## Dataset content:
..............................

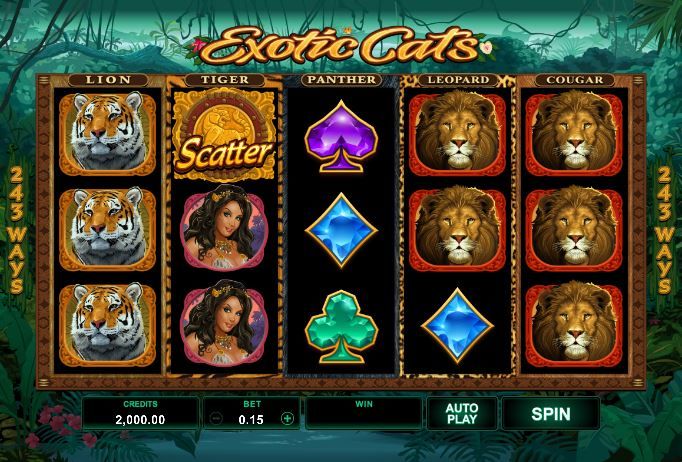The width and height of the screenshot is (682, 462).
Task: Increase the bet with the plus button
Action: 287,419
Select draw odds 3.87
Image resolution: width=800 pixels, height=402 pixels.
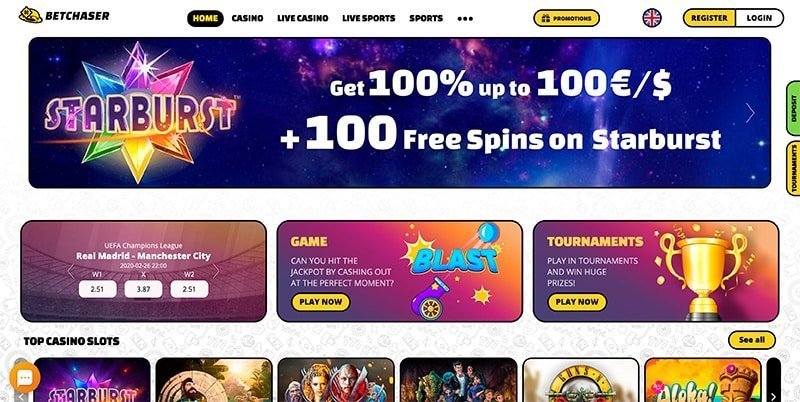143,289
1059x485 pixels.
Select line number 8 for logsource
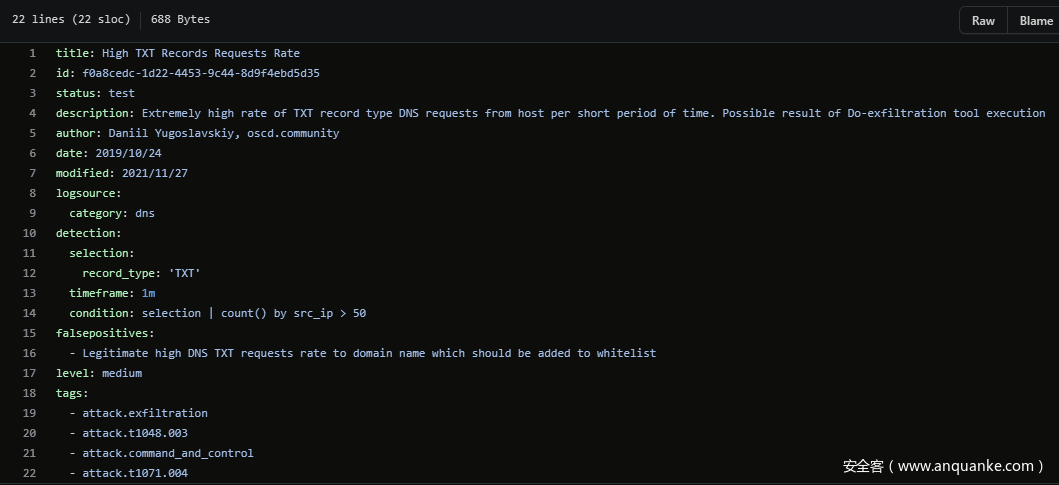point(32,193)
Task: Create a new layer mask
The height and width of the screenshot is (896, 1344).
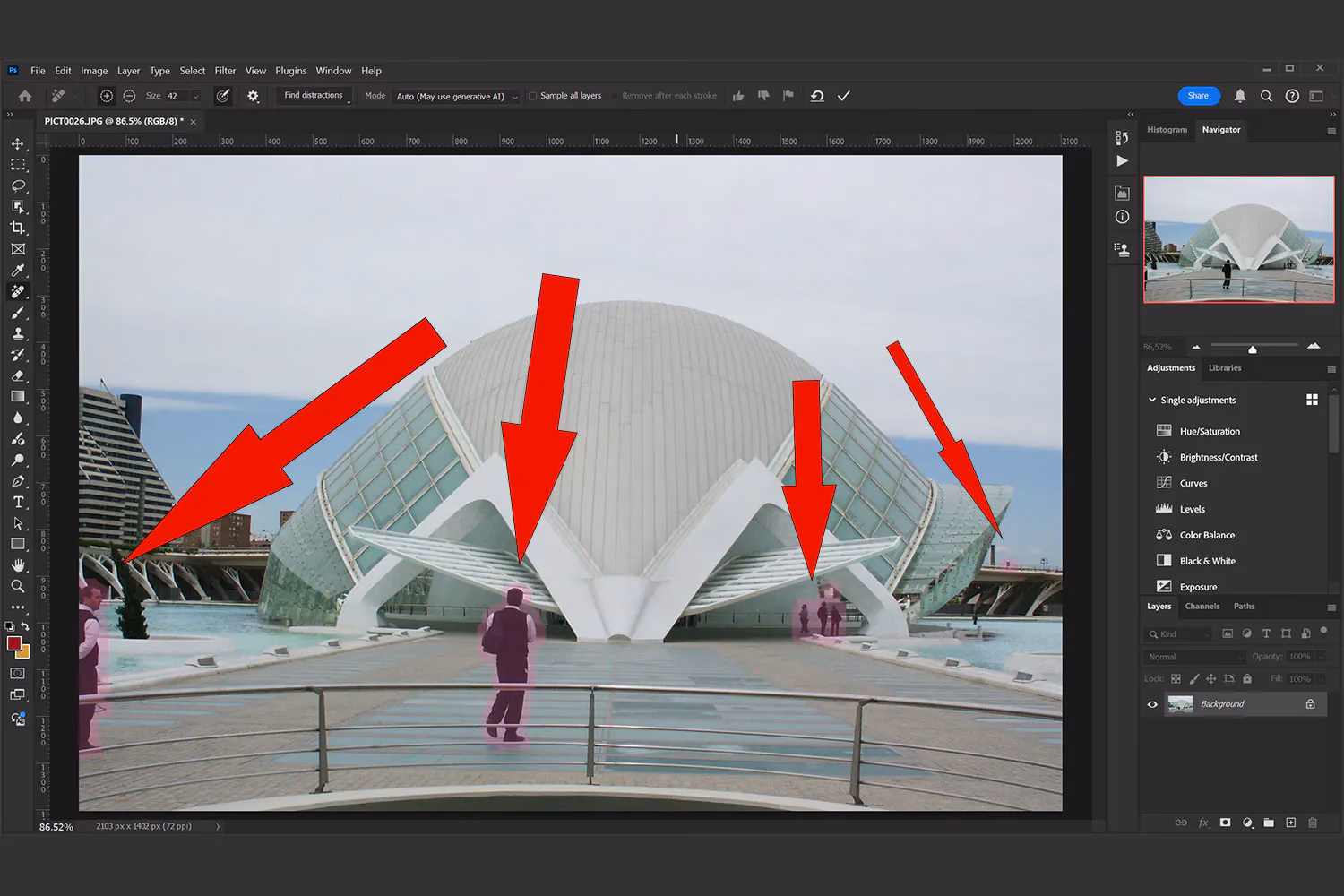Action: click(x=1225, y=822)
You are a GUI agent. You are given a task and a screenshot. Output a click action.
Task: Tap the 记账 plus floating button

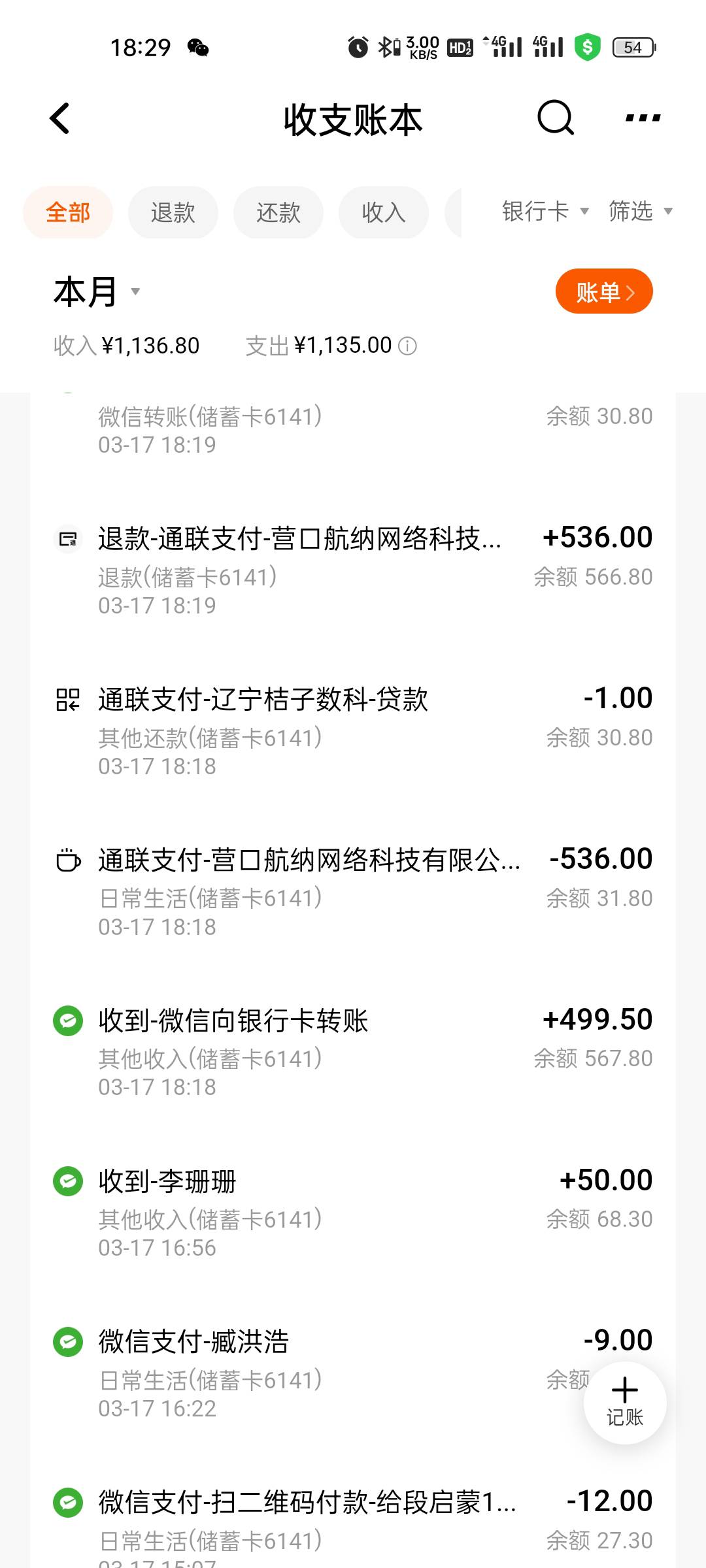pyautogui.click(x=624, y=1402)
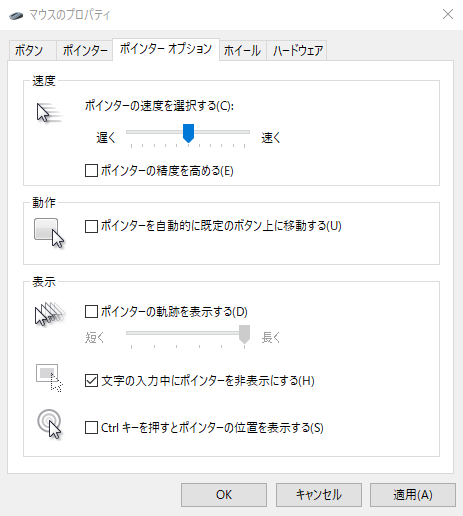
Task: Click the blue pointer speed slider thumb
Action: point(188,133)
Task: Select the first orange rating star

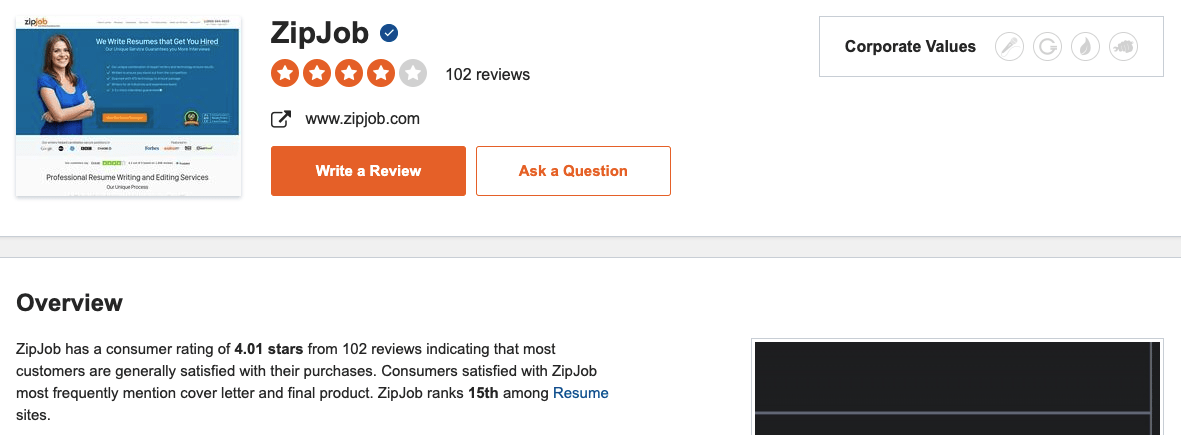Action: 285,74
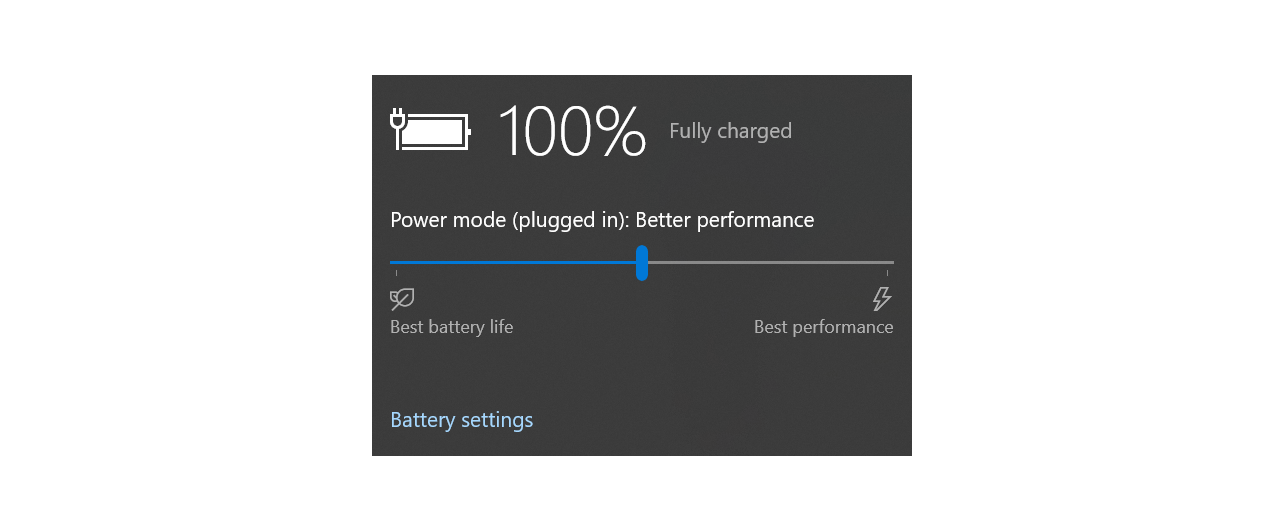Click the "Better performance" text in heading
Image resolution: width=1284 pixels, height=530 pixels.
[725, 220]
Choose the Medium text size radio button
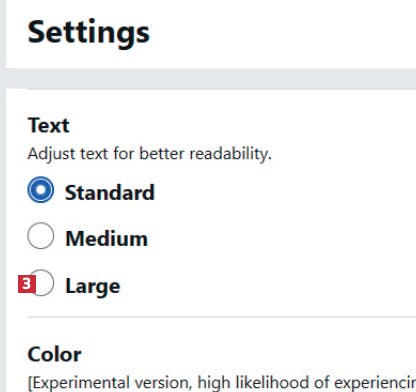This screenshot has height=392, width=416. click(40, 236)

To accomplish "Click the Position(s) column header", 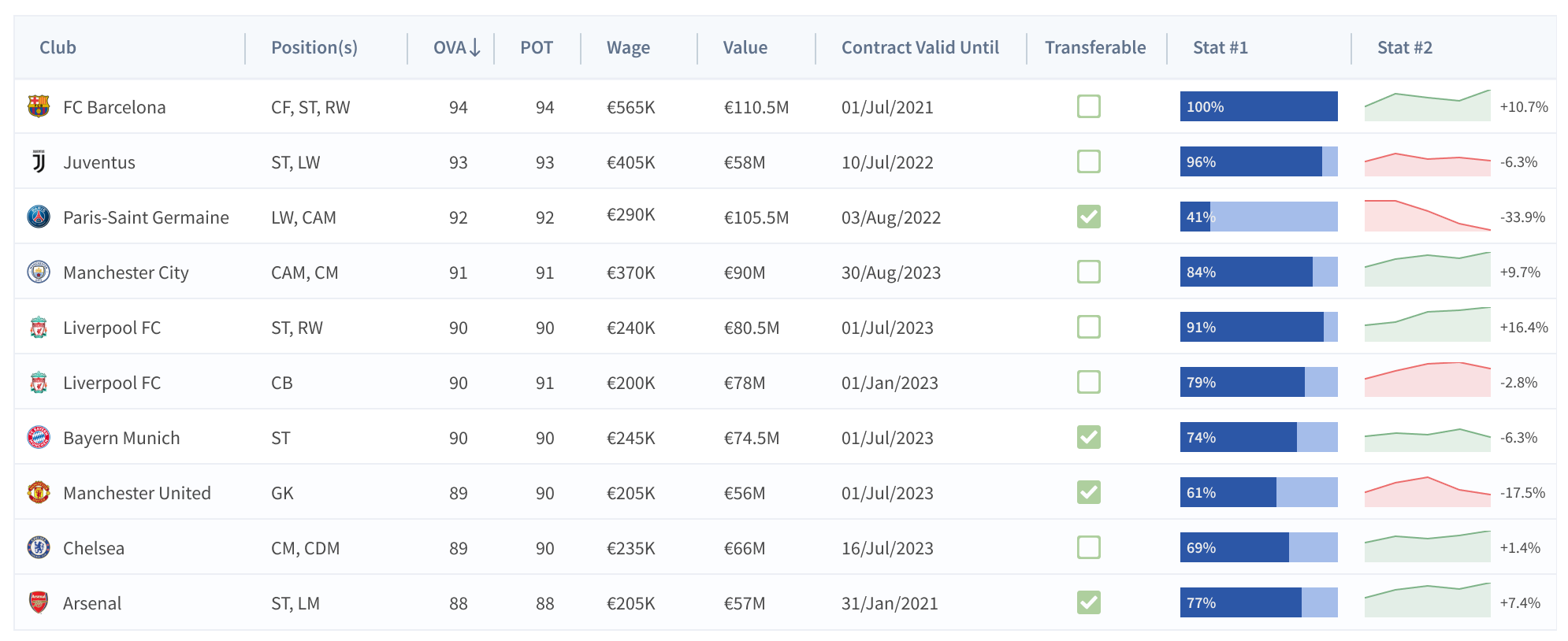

..............................

## Task:
Write the lines from the one containing "Select draw odds 3.87" through the end of the data above exactly as they appear, and do not carry over any picture.

## Solved exercise:
Select draw odds 3.87
Image resolution: width=800 pixels, height=402 pixels.
143,289
1059x485 pixels.
Select line number 8 for logsource
point(32,193)
Task: Create a new layer mask
The height and width of the screenshot is (896, 1344).
Action: click(x=1225, y=822)
You are a GUI agent. You are given a task and a screenshot. Output a click action.
Task: Tap the 记账 plus floating button

pyautogui.click(x=624, y=1402)
Task: Click the blue pointer speed slider thumb
Action: point(188,133)
Task: Select the first orange rating star

Action: 285,74
Click the "Better performance" text in heading
Image resolution: width=1284 pixels, height=530 pixels.
[725, 220]
Choose the Medium text size radio button
This screenshot has height=392, width=416. click(40, 236)

To accomplish "Click the Position(s) column header", 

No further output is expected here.